L'un des héritiers a donc demandé devant le juge civil la nullité du testament, de la vente et en restitution des sommes détournées par les époux A.
Cependant, la cour d'appel n'a pas fait droit à ces demandes et a jugé que l'autorité de la chose jugée au pénal s'attache aux éléments constitutifs de l'infraction, à savoir la particulière vulnérabilité de la victime, du fait de son état psychique ou physique.
Elle a considéré que la vulnérabilité de Madame X à l'époque à laquelle elle a rédigé son testament ne signifie pas que son intelligence était obnubilée ou sa faculté de discernement déréglée.
De plus, la cour d’appel a jugé qu’en l'absence d'identité entre la question de la vulnérabilité soumise au juge pénal et celle de l'insanité d'esprit au moment de la rédaction du testament soumise au juge civil, l'autorité de la chose jugée par le tribunal correctionnel d'Arras ne s'imposait pas à la juridiction civile.

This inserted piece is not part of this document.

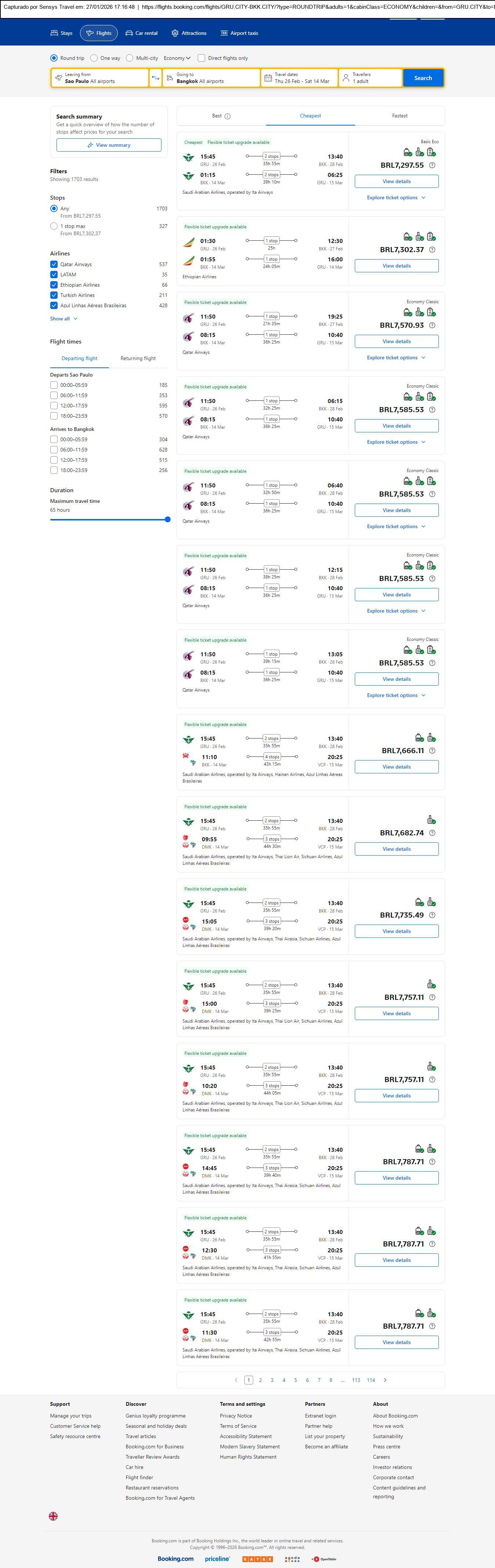
Task: Expand Show all airlines list
Action: (64, 319)
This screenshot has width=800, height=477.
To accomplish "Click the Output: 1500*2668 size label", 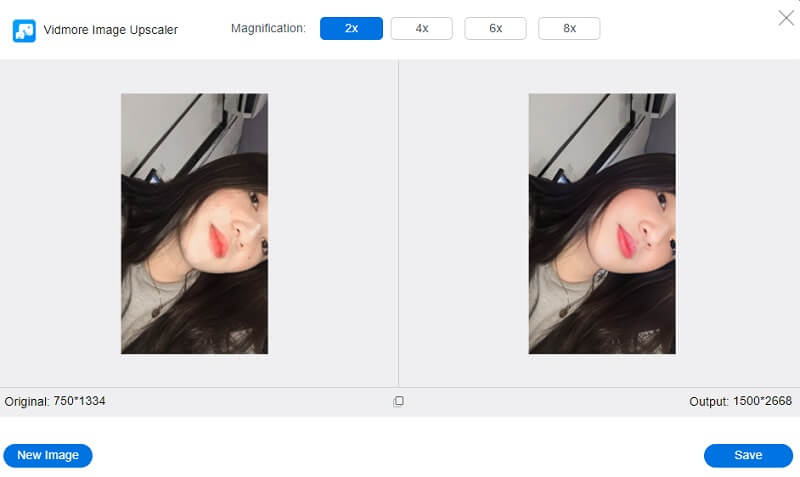I will [x=740, y=401].
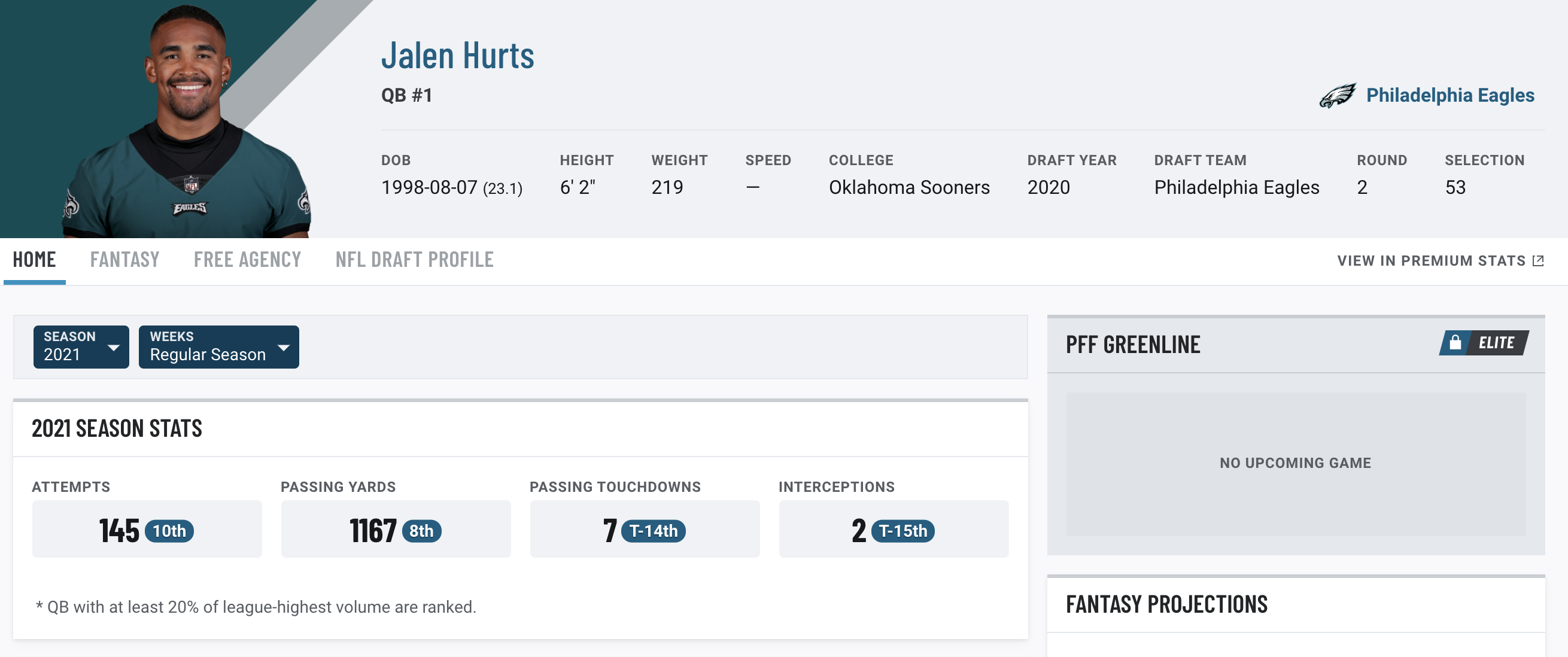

La cour de cassation a cassé et annulé l’arrêt d’appel en considérant :
« Qu'en statuant ainsi, après avoir constaté que, pour déclarer les époux A coupables du délit d'abus de faiblesse, la juridiction pénale avait retenu, par un motif qui en était le soutien nécessaire, que Madame X ne pouvait manifester sa volonté, caractérisant ainsi son insanité d'esprit lors de la rédaction du testament, la cour d'appel a violé le principe susvisé ».
La haute juridiction a surtout précisé que :
« le principe de l'autorité de la chose jugée au pénal sur le civil s'attache à ce qui a été définitivement, nécessairement et certainement décidé par le juge pénal sur l'existence du fait qui forme la base commune de l'action civile et de l'action pénale, sur sa qualification ainsi que sur la culpabilité de celui à qui le fait est imputé ».
Pour mémoire, le trouble mental se caractérise par une altération des facultés mentales entraînant la suppression de la faculté de discernement.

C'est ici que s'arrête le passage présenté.